Wed Jan 29 10:22:46 PST 2025

================
@@ -0,0 +1,187 @@
+/**
+ * When building shared libraries, hidden objects which are defined in header
+ * files will be duplicated, with one copy in each shared library. If the object
+ * was meant to be globally unique (one copy per program), this can cause very
+ * subtle bugs. This file contains tests for the -Wunique-object-duplication
+ * warning, which is meant to detect this.
+ * 
+ * Roughly, an object might be incorrectly duplicated if:
+ * - Is defined in a header (so it might appear in multiple TUs), and
+ * - Has external linkage (otherwise it's supposed to be duplicated), and
+ * - Has hidden visibility (or else the dynamic linker will handle it)
+ * 
+ * Duplication becomes an issue only if one of the following is true:
+ * - The object is mutable (the copies won't be in sync), or
+ * - Its initialization may has side effects (it may now run more than once), or
+ * - The value of its address is used.
+ * 
+ * Currently, we only detect the first two, and only warn on effectful
+ * initialization if we're certain there are side effects.
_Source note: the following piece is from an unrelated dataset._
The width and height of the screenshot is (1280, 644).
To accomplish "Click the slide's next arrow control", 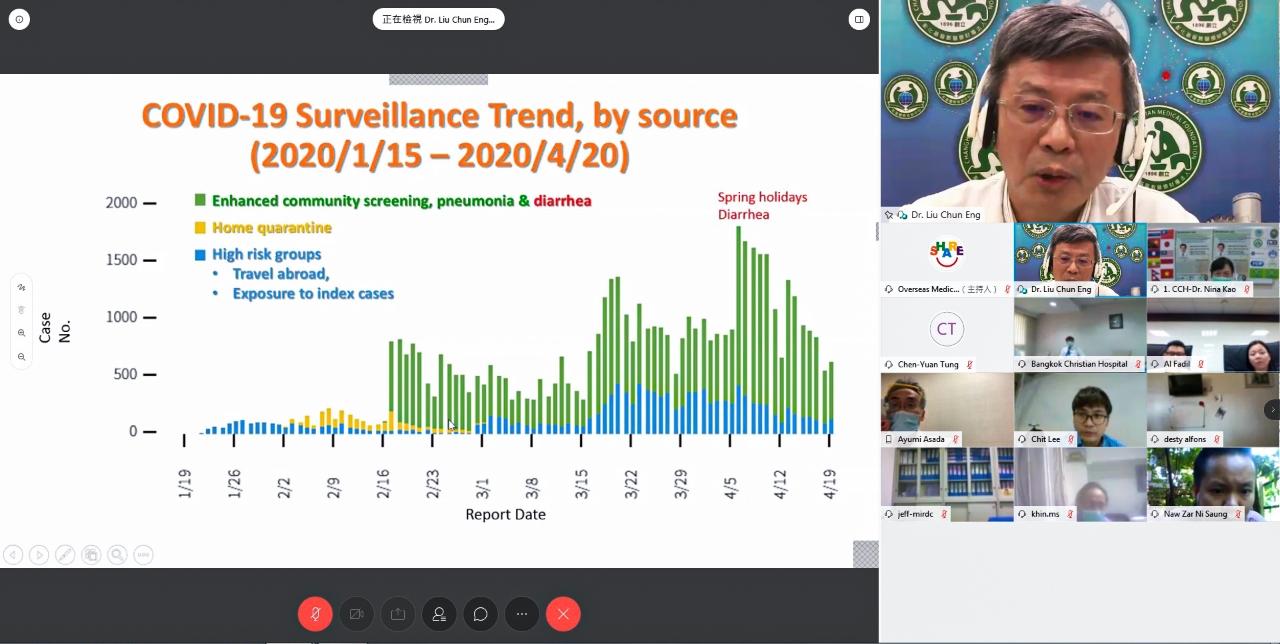I will tap(39, 555).
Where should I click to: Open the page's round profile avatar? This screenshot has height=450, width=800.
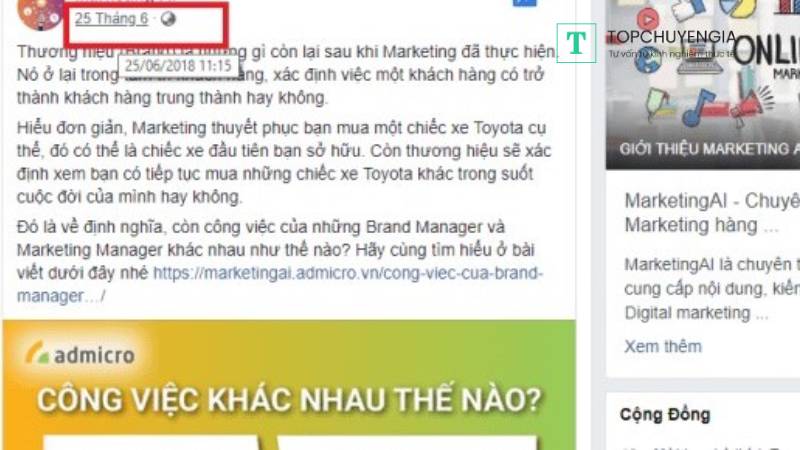[x=40, y=14]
Warning if the
+ * address is taken is prone to false positives, so we don't warn for now.
+ * 
+ * The check is also disabled on Windows for now, since it uses 
+ * dllimport/dllexport instead of visibility.
+ */
+
+#define HIDDEN __attribute__((visibility("hidden")))
+#define DEFAULT __attribute__((visibility("default")))
+
+// Helper functions
+constexpr int init_constexpr(int x) { return x; };
+extern double init_dynamic(int);
+
+/******************************************************************************
+ * Case one: Static local variables in an externally-visible function
+ ******************************************************************************/
+namespace StaticLocalTest {
+
+inline void has_static_locals_external() {
+  // Mutable
+  static int disallowedStatic1 = 0; // hidden-warning {{'disallowedStatic1' is mutable, has hidden visibility, and external linkage; it may be duplicated when built into a shared library}}
+  // Initialization might run more than once
+  static const double disallowedStatic2 = disallowedStatic1++; // hidden-warning {{'disallowedStatic2' has hidden visibility, and external linkage; its initialization may run more than once when built into a shared library}}
+  
+  // OK, because immutable and compile-time-initialized
+  static constexpr int allowedStatic1 = 0;
+  static const float allowedStatic2 = 1;
+  static constexpr int allowedStatic3 = init_constexpr(2);
+  static const int allowedStatic4 = init_constexpr(3);
+}
+
+// Don't warn for non-inline functions, since they can't (legally) appear
+// in more than one TU in the first place.
+void has_static_locals_non_inline() {
+  // Mutable
+  static int allowedStatic1 = 0;
+  // Initialization might run more than once
+  static const double allowedStatic2 = allowedStatic1++;
+}
+
+// Everything in this function is OK because the function is TU-local
+static void has_static_locals_internal() {
+  static int allowedStatic1 = 0;
+  static double allowedStatic2 = init_dynamic(2);
+  static char allowedStatic3 = []() { return allowedStatic1++; }();
+
+  static constexpr int allowedStatic4 = 0;
+  static const float allowedStatic5 = 1;
+  static constexpr int allowedStatic6 = init_constexpr(2);
+  static const int allowedStatic7 = init_constexpr(3);
----------------
zmodem wrote:

These are immutable, so wouldn't warn anyway, right? I'd consider skipping them here then.

https://github.com/llvm/llvm-project/pull/117622